Nikole Hannah-Jones, UNC reach settlement over tenure controversy
Journalist Nikole Hannah-Jones, creator of The New York Times’s 1619 Project, has reached a settlement with the University of North Carolina at Chapel Hill (UNC) following controversy over her tenure status.
UNC confirmed in a statement to The Hill that the settlement resolves a legal dispute that arose after she was denied tenure last year for not coming from a “traditional academic-type background.”
Following the tenure decision, reports surfaced that conservative groups had allegedly pushed back on her hiring at UNC over her work on the 1619 Project.
Hannah-Jones was subsequently offered tenure at UNC, but rejected it to become a chair in race and reporting at Howard University, a historically Black university in Washington, D.C.
Beth Keith, the associate vice chancellor of university communications for UNC, told The Hill that the agreement includes UNC accelerating its investment in “crucial initiatives” in its strategic plan, Carolina Next, to further its work.
The plan’s initiatives include building a more diverse, equitable and inclusive community, supporting career development and promoting democracy, according to its website.
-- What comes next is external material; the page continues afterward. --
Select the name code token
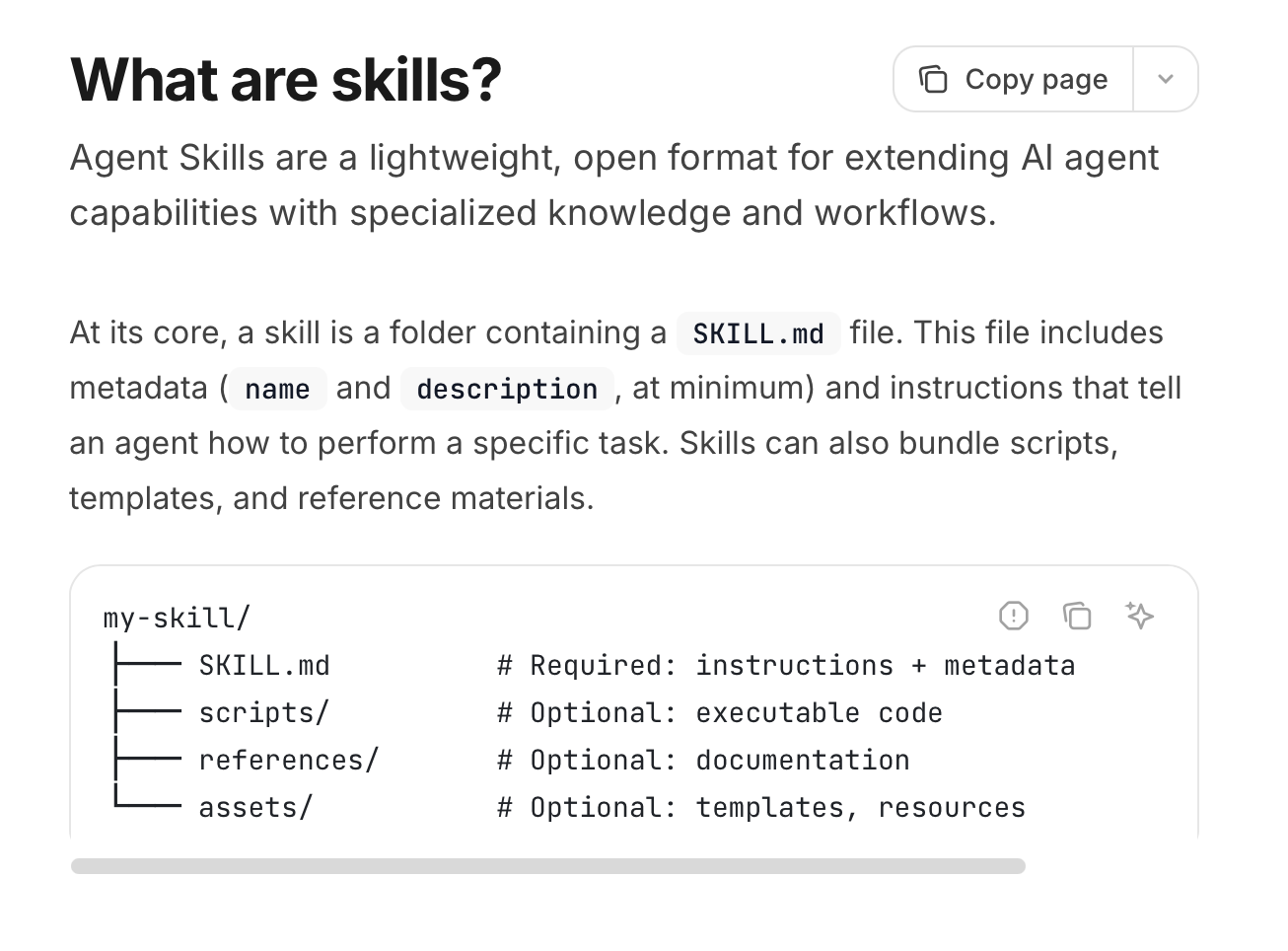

“The steps taken to resolve the lingering potential legal action posed by Ms. Hannah-Jones will hopefully help to close this chapter and give the University the space to focus on moving forward,” said David Boliek, the chair of UNC’s board of trustees.
Hannah-Jones did not immediately return a request for comment through her legal representation, the NAACP Legal Defense and Educational Fund.
Hannah-Jones said that she ultimately made the decision to reject the job at UNC because it was offered after she was initially denied status, and came after weeks of protests and legal action.
“This fight is about ensuring the journalistic and academic freedom of Black writers, researchers, teachers, and students,” she said at the time. “We must ensure that our work is protected and able to proceed free from the risk of repercussions, and we are not there yet.”